• _Kutipan_
Kemudian raja Surga Brahmā memohon Sang Buddha mengubah pikirannya, dengan mengulangi tiga kali perkataan berikut:

O Sang Bhagavā, jika engkau tidak mengajarkan Dharma kepada dunia manusia ini yang saat ini kebingungan menuju kehancuran, ini akan menjadi kehilangan besar. Semoga, aku memohon, O Sang Bhagavā, agar engkau menyebarluaskan ajaran pada waktu yang tepat, dengan demikian mencegah umat manusia jatuh ke alam kehidupan yang lebih rendah.

Pada waktu itu, setelah mendengar permohonan dewa Brahmā yang penuh penghormatan, Buddha Vipaśyin mengamati dunia, menemukan bahwa beberapa orang tidak begitu terkotori dan yang lainnya lebih terkotori, beberapa diberkahi dengan lebih baik dan yang lain tidak, [dan ia kemudian menyadari] bahwa akan lebih mudah mengajar beberapa dari mereka sementara akan lebih sulit mengajar orang lain. Mereka yang lebih mudah diajarkan Dharma seharusnya ditanamkan rasa takut dalam melakukan pelanggaran yang tidak dapat diperbaiki pada kehidupan mereka berikutnya, dan karenanya mendorong melenyapkan perbuatan-perbuatan jahat sementara mengembangkan perbuatan-perbuatan baik. Seumpamanya, di antara seroja-seroja yang mekar dalam warna yang berbeda-beda, seperti biru, merah muda, merah dan putih, beberapa tumbuh keluar dari lumpur yang kotor, [tetapi] belum mencapai permukaan air; beberapa hanya muncul ke permukaan air; dan beberapa muncul ke permukaan air tetapi tidak berkembang – namun semuanya sama tidak ternodai oleh air dan siap untuk berkembang. Orang-orang dunia ini bagaikan tanaman seroja ini.

• _Tugas Latihan_
a) Sebutkan semua warna seroja yang disebut dalam kutipan di atas.
b) Sunting bagian kutipan di atas dari "O Sang Bhagavā, jika" sampai "yang lebih rendah." dengan mengganti "kehilangan besar" menjadi "kerugian besar".
Daftar berikut tidak ada hubungannya dengan kutipan di atas.

• _Data Mentah_
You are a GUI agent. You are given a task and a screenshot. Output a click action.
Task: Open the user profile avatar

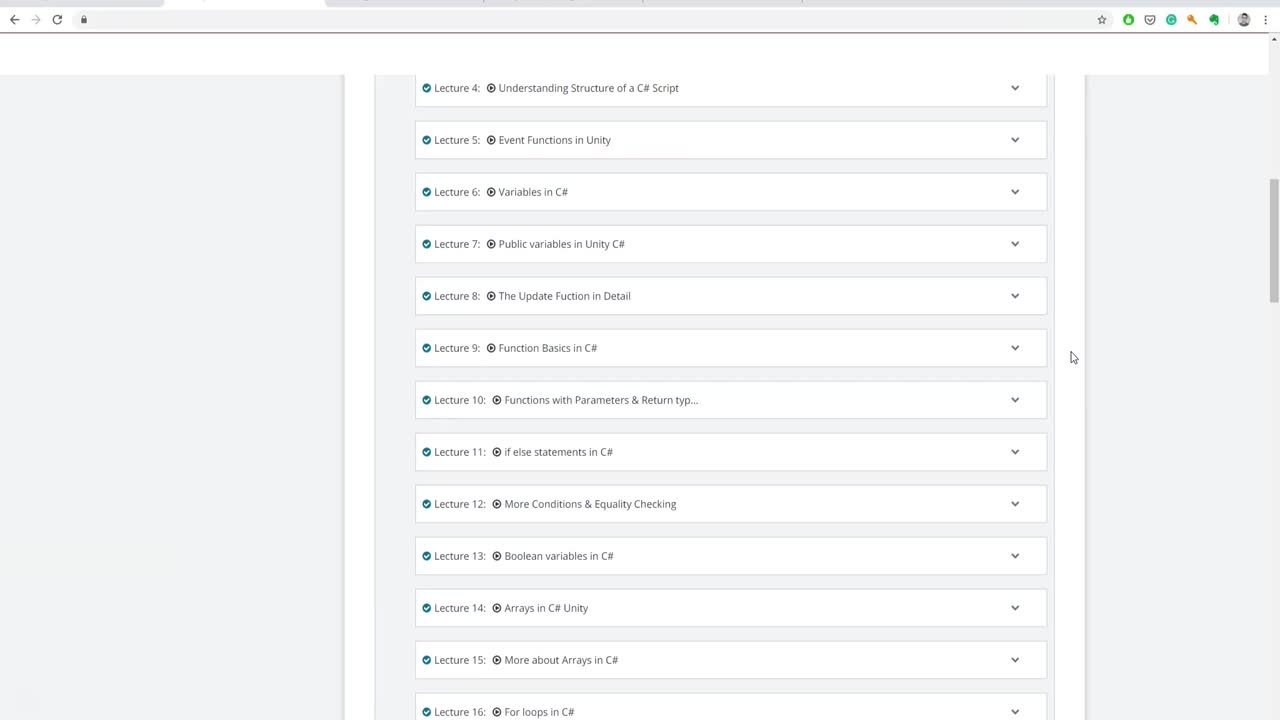coord(1244,19)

• _Daftar Jawaban_
a) biru, merah muda, merah, putih

b)
O Sang Bhagavā, jika engkau tidak mengajarkan Dharma kepada dunia manusia ini yang saat ini kebingungan menuju kehancuran, ini akan menjadi kerugian besar. Semoga, aku memohon, O Sang Bhagavā, agar engkau menyebarluaskan ajaran pada waktu yang tepat, dengan demikian mencegah umat manusia jatuh ke alam kehidupan yang lebih rendah.